La pandémie de COVID-19 a mis la bise sur pause. Pour limiter les risques, les autorités ont recommandé d’éviter tout contact. À la place, on a vu apparaître des “checks” de coude, des saluts de la main ou la main posée sur le cœur.
Chacun sa version, mais rien n’a vraiment remplacé la bise. Peu à peu, elle est revenue, discrètement, comme un vieux réflexe qu’on ne perd jamais tout à fait.
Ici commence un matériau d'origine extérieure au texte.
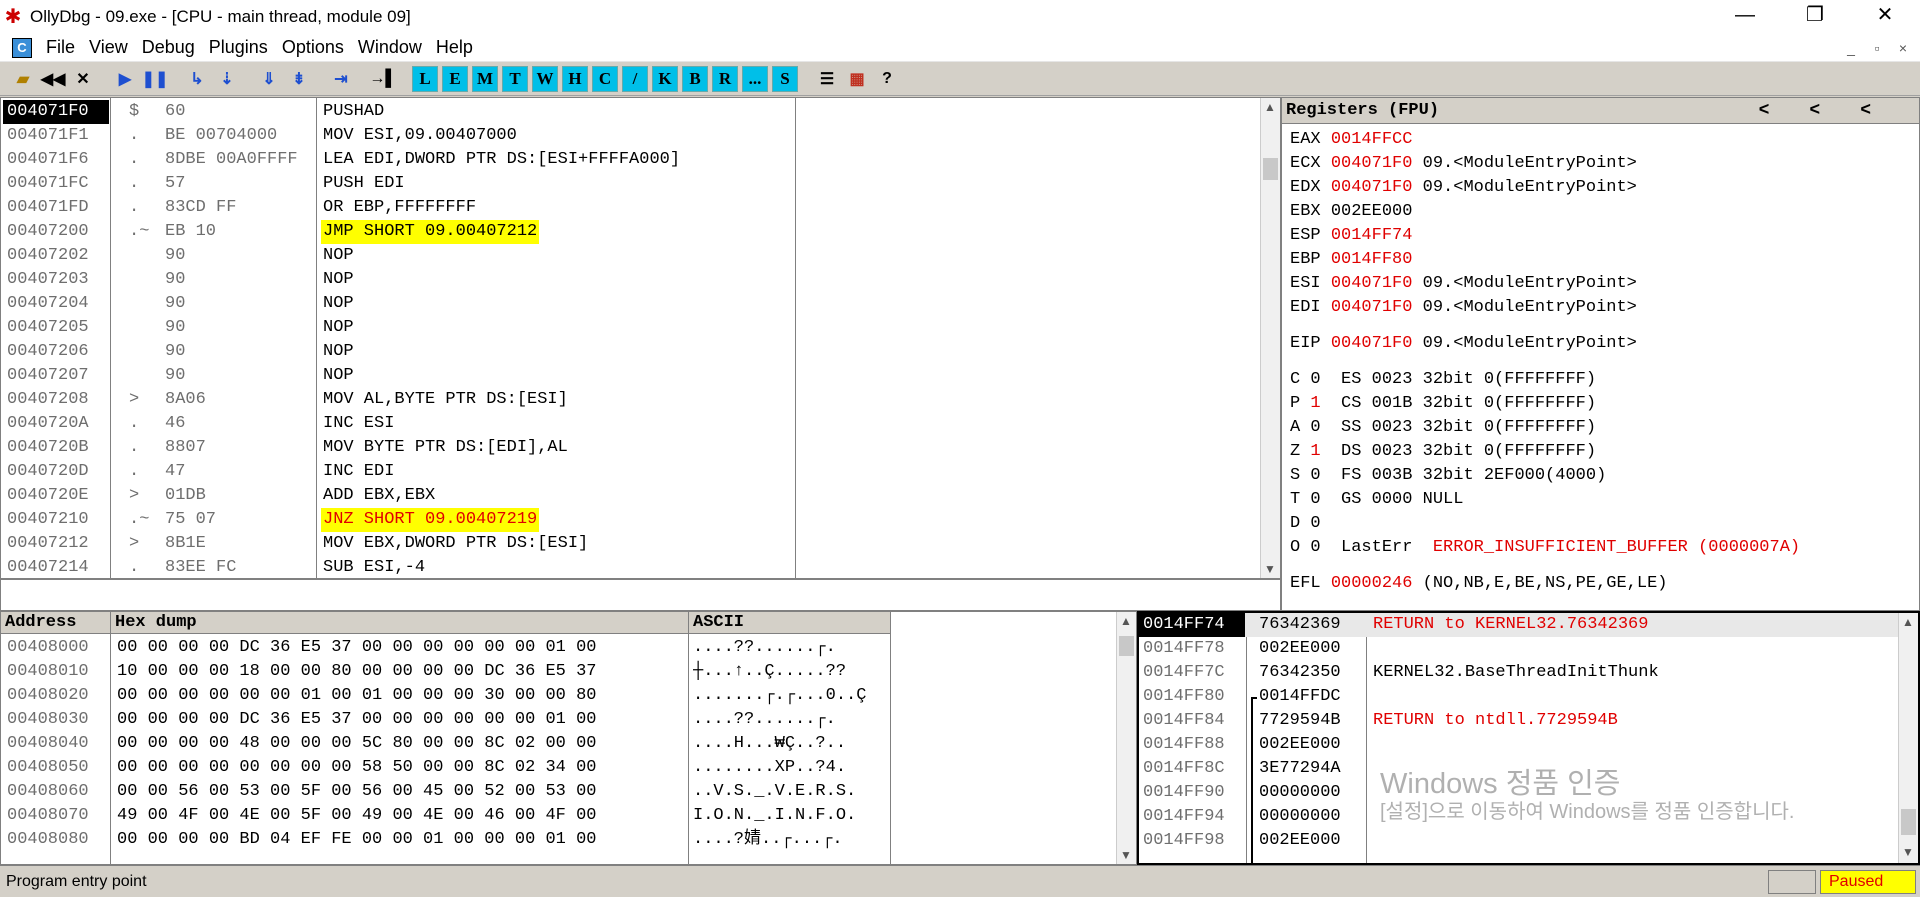 This screenshot has width=1920, height=897. I want to click on colors-icon: ▦, so click(857, 79).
Les loupés et ratés en tous genres

Faire la bise, c’est parfois un vrai terrain miné. Vous avancez pour saluer, l’autre recule : il voulait juste vous serrer la main. Ou l’inverse, vous tendez la main et on vous attrape pour une bise surprise. Résultat : un demi-câlin bancal et un moment de gêne partagé. Ces petits ratés font partie du jeu.
La bise forcée

Parfois, elle n’a plus grand-chose de sincère. La bise devient un geste mécanique, un réflexe social qu’on subit plus qu’on ne partage. Dans les pires cas, elle vire au mauvais présage, comme dans Le Parrain et son fameux “baiser de la mort”.
On la fait par habitude, par politesse, ou pour éviter le malaise. Mais avouons-le, certaines bises se donnent à contrecœur, surtout quand la personne a visiblement oublié de prendre sa douche.